(The records)
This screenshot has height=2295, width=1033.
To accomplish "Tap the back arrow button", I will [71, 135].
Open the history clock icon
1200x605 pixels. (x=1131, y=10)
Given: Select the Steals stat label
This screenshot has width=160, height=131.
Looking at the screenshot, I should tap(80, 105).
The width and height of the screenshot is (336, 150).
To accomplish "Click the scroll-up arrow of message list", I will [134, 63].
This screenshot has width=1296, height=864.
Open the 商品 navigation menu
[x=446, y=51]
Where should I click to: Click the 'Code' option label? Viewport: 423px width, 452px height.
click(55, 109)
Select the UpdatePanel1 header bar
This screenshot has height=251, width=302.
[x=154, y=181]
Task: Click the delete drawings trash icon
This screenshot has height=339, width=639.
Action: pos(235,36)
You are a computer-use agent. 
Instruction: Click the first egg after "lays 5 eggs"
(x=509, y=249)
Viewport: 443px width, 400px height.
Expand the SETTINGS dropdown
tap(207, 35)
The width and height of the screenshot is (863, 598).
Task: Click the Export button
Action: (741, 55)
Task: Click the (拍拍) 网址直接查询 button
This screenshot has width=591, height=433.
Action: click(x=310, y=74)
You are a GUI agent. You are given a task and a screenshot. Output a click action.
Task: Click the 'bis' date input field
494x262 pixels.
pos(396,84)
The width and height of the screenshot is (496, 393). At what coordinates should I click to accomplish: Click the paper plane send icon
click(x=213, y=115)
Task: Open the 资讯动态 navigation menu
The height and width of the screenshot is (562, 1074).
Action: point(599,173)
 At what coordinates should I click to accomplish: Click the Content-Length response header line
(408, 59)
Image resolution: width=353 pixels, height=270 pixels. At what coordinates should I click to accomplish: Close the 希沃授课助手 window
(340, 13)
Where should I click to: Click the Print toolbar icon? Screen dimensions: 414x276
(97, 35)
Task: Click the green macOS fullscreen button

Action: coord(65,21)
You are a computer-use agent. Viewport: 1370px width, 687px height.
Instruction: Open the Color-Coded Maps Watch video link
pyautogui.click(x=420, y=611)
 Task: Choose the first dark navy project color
(End The records)
Brief
The records above are to be set down again exactly as written.

Solution to this problem
This screenshot has height=2295, width=1033.
To accomplish "Tap the back arrow button", I will [71, 135].
Open the history clock icon
1200x605 pixels. (x=1131, y=10)
Given: Select the Steals stat label
This screenshot has width=160, height=131.
Looking at the screenshot, I should tap(80, 105).
The width and height of the screenshot is (336, 150).
To accomplish "Click the scroll-up arrow of message list", I will [134, 63].
This screenshot has width=1296, height=864.
Open the 商品 navigation menu
[x=446, y=51]
Where should I click to: Click the 'Code' option label? Viewport: 423px width, 452px height.
click(55, 109)
Select the UpdatePanel1 header bar
This screenshot has height=251, width=302.
[x=154, y=181]
Task: Click the delete drawings trash icon
This screenshot has height=339, width=639.
Action: pos(235,36)
You are a computer-use agent. 
Instruction: Click the first egg after "lays 5 eggs"
(x=509, y=249)
Viewport: 443px width, 400px height.
Expand the SETTINGS dropdown
tap(207, 35)
The width and height of the screenshot is (863, 598).
Task: Click the Export button
Action: (741, 55)
Task: Click the (拍拍) 网址直接查询 button
This screenshot has width=591, height=433.
Action: click(x=310, y=74)
You are a GUI agent. You are given a task and a screenshot. Output a click action.
Task: Click the 'bis' date input field
494x262 pixels.
pos(396,84)
The width and height of the screenshot is (496, 393). At what coordinates should I click to accomplish: Click the paper plane send icon
click(x=213, y=115)
Task: Open the 资讯动态 navigation menu
The height and width of the screenshot is (562, 1074).
Action: point(599,173)
 At what coordinates should I click to accomplish: Click the Content-Length response header line
(408, 59)
Image resolution: width=353 pixels, height=270 pixels. At what coordinates should I click to accomplish: Close the 希沃授课助手 window
(340, 13)
Where should I click to: Click the Print toolbar icon? Screen dimensions: 414x276
(97, 35)
Task: Click the green macOS fullscreen button

Action: coord(65,21)
You are a computer-use agent. Viewport: 1370px width, 687px height.
Instruction: Open the Color-Coded Maps Watch video link
pyautogui.click(x=420, y=611)
 Task: Choose the first dark navy project color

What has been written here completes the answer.